---------- Passage to read

HILLSBORO — The mist in his eyes and cracking in his voice told the story.
McPherson College football coach Steve Fox was practically lost for words Saturday afternoon after his Bulldogs staged a tremendous fourth-quarter rally to upset No. 22-ranked Tabor College 15-14, easily the biggest win of the season.
Despite the spate of injuries that have decimated their depth, the Bulldogs have clawed their way back to the .500 mark in the KCAC at 3-3 and are 3-5 overall. They knocked the Bluejays out of the title hunt and national playoff picture, as the teams actually are now tied for fourth place.
It was an incredible effort by the Bulldogs, whose defense held the fort until the moribund offense finally caught up, with Kelly Cordova’s two fourth-quarter touchdown runs leading the comeback.
Fox formerly was an assistant coach at Tabor and had a lot of well-wishers congratulate him after the game, so it was an emotional day for him. His defense absolutely stuffed the NAIA’s No. 2 rushing offense to just 95 yards on 51 attempts, less than two yards a carry. Tabor had entered the day with 2,442 rushing yards in seven games (348 a game).
“I’ve got to give props to coach (E.J.) Peterson, my co-DC (defensive coordinator). Me and him have studied this offense for days upon months to know the ins and outs for this week,” Fox said.
It appeared Mac was going to lead 3-0 at the half on a 23-yard Christian Guerra Barbosa field goal, which had been set up by a Tabor fumble that was recovered by Evan Clary. Right before the half, though, Cordova fumbled at his own 26 and the Bluejays cashed in with 18 seconds left in the half on a TD pass from Jordan Bernhardy to Jonah McKee.

--------------------

**Set tasks**
(1) According to the game report, who scored McPherson's two fourth-quarter touchdowns?
(2) Write out the game report word for word between "Fox formerly was" and "(348 a game).", inclusive.

---------- Items

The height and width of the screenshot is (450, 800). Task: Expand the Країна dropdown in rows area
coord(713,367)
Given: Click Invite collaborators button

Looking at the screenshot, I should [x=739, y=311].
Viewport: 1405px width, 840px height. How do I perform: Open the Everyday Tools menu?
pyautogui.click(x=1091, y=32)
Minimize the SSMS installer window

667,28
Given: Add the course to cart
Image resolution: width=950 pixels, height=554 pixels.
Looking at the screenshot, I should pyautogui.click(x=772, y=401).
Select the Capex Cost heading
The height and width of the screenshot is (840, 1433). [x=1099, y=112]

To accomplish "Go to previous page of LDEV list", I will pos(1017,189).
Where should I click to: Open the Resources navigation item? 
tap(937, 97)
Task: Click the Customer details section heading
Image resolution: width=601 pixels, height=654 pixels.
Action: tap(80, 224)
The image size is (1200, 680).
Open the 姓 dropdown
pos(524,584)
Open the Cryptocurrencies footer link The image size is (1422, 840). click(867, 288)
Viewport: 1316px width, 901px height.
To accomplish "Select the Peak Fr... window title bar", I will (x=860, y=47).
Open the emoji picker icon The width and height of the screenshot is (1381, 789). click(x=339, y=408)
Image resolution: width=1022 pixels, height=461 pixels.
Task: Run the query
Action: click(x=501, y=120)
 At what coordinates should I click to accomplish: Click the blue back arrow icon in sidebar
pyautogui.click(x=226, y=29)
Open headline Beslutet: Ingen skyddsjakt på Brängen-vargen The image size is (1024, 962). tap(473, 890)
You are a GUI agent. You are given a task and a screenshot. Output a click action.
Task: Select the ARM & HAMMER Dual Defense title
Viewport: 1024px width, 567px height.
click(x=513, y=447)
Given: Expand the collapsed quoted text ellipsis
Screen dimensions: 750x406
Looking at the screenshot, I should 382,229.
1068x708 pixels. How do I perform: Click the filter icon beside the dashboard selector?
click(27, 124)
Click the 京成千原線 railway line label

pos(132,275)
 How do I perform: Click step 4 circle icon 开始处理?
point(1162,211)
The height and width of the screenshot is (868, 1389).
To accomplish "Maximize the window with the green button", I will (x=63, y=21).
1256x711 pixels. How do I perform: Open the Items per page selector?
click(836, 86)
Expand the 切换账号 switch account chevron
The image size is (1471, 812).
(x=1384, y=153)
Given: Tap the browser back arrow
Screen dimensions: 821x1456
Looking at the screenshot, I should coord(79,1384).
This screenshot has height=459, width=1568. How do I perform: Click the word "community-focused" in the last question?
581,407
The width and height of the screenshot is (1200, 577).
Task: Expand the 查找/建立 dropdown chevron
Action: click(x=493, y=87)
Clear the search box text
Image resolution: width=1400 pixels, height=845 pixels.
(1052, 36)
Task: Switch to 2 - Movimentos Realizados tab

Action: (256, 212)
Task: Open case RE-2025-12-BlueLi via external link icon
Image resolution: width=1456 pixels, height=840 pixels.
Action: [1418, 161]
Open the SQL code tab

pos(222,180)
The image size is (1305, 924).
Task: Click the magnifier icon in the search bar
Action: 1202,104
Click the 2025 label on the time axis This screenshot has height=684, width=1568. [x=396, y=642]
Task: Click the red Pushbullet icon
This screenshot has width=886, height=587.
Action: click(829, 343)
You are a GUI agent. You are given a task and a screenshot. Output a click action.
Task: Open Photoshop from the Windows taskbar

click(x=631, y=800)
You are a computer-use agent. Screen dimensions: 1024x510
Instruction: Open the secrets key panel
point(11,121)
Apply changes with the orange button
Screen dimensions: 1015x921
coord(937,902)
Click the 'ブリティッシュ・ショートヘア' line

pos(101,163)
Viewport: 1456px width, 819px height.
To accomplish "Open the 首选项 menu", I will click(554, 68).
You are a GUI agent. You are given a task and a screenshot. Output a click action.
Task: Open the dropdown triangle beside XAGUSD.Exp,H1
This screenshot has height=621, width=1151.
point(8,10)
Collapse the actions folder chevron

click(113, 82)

--------------------

**Task-by-task outputs**
(1) Kelly Cordova scored both touchdowns on runs.

(2)
Fox formerly was an assistant coach at Tabor and had a lot of well-wishers congratulate him after the game, so it was an emotional day for him. His defense absolutely stuffed the NAIA’s No. 2 rushing offense to just 95 yards on 51 attempts, less than two yards a carry. Tabor had entered the day with 2,442 rushing yards in seven games (348 a game).